La production en volume de maïs fourrage est de 17, 6 millions de tonnes, dont 1,1 millions de tonnes proviennent de l’irrigation. Elle est entièrement destinée aux élevages bovins et ovins sans détails sur la répartition.

Du fait des différences de rendements et de volumes de matières sèches des types de maïs (grain, semence et fourrage), cette répartition en volume correspond à plus de 85 % des surfaces de maïs destinées à la production pour les élevages [maisculturedurable.com].

✅Répartition de la consommation en volume de maïs grain par les élevages en France [Solagro] 🇫🇷:

  • Bovins 21 %
  • Porcs 37 %
  • Volaille 42 % (chair-15 %, œuf-12 %, palmipèdes gras-15 %)
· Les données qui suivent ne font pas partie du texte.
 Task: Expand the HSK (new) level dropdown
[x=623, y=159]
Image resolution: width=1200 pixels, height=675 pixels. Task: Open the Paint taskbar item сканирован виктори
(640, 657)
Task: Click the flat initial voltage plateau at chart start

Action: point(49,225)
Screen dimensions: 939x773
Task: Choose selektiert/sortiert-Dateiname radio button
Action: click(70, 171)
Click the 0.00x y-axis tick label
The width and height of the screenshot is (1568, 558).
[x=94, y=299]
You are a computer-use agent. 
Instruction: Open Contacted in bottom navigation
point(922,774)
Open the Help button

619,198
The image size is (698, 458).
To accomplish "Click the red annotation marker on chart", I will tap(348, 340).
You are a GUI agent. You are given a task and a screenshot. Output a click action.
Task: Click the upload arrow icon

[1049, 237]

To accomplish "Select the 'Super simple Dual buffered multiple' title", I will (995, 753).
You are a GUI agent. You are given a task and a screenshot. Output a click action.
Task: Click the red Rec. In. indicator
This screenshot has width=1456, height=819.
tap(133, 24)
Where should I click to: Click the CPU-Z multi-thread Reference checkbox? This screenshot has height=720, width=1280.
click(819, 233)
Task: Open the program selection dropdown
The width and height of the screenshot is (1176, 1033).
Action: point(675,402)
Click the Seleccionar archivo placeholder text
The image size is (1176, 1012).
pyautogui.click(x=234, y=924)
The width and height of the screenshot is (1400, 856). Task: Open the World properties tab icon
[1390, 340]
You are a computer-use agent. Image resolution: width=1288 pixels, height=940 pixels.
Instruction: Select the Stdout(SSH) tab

✅En postulant que l’eau d’irrigation est consommée à 90 % par le maïs grain, que 25 % de l’eau consommée en France va au maïs irrigué, que 40% du maïs produit est utilisé par les élevages français et que le maïs fourrage est entièrement consommé par les bovins : 

  • 3,3 % 💧consommée en France => 🌽porcs 
  • 3,8 % 💧consommée en France => 🌽volailles (avec 💧viande 1,4 %, 💧œuf 1 % et 💧autres volailles 1,4 %)
  • 4,4 % 💧consommée en France => 🌽bovins (💧 grain 1,9 %, 💧fourrage 2,5 %)

Exemple de calcul pour la part du maïs grain des élevages bovins :

  • 25 % (la conso 💧 de l’irrigation🌽)
  • X 90 % de l’💧 (irrigation des 🌽 grain)
  • X 40 % (part du🌽 pour élevages FR)
  • X 21 % (part de la consommation du 🌽 par les élevages bovins FR)
  • +
  • 25 % (la conso 💧 de l’irrigation🌽)
  • X 10 % de l’💧 (irrigation des 🌽fourrages)

▶️En première approximation, la répartition des usages de l’eau consommé en France :

  • ~3 % 💧consommée en France => 🌽 alimentation porcs (~130 millions m3 💧)
  • moins de 4 % 💧consommée en France => 🌽 alimentation volailles (~150 millions m3 💧)
  • plus de 4 % 💧consommée en France => 🌽 alimentation bovins (~180 millions m3 💧)
  • ~5 % 💧consommée en France => 🌽 alimentation humaine (~200 millions m3 💧)
  • ~10 % 💧consommée en France => 🌽 pour l’exportation (~400 millions m3 💧)

✅Empreinte eau des français : estimation du volume d’eau utilisé durant le cycle de vie d’un produit, depuis l’extraction des matières qui le composent jusqu’à son élimination (source : JO du 13 juillet 2012).

Cela concerne l’eau « bleue » : l’eau issue des prélèvements effectués dans les eaux souterraines (nappes) et superficielles (rivières, lacs) pour l’eau potable, l’irrigation, l’utilisation industrielle et le refroidissement des centrales de production d’électricité.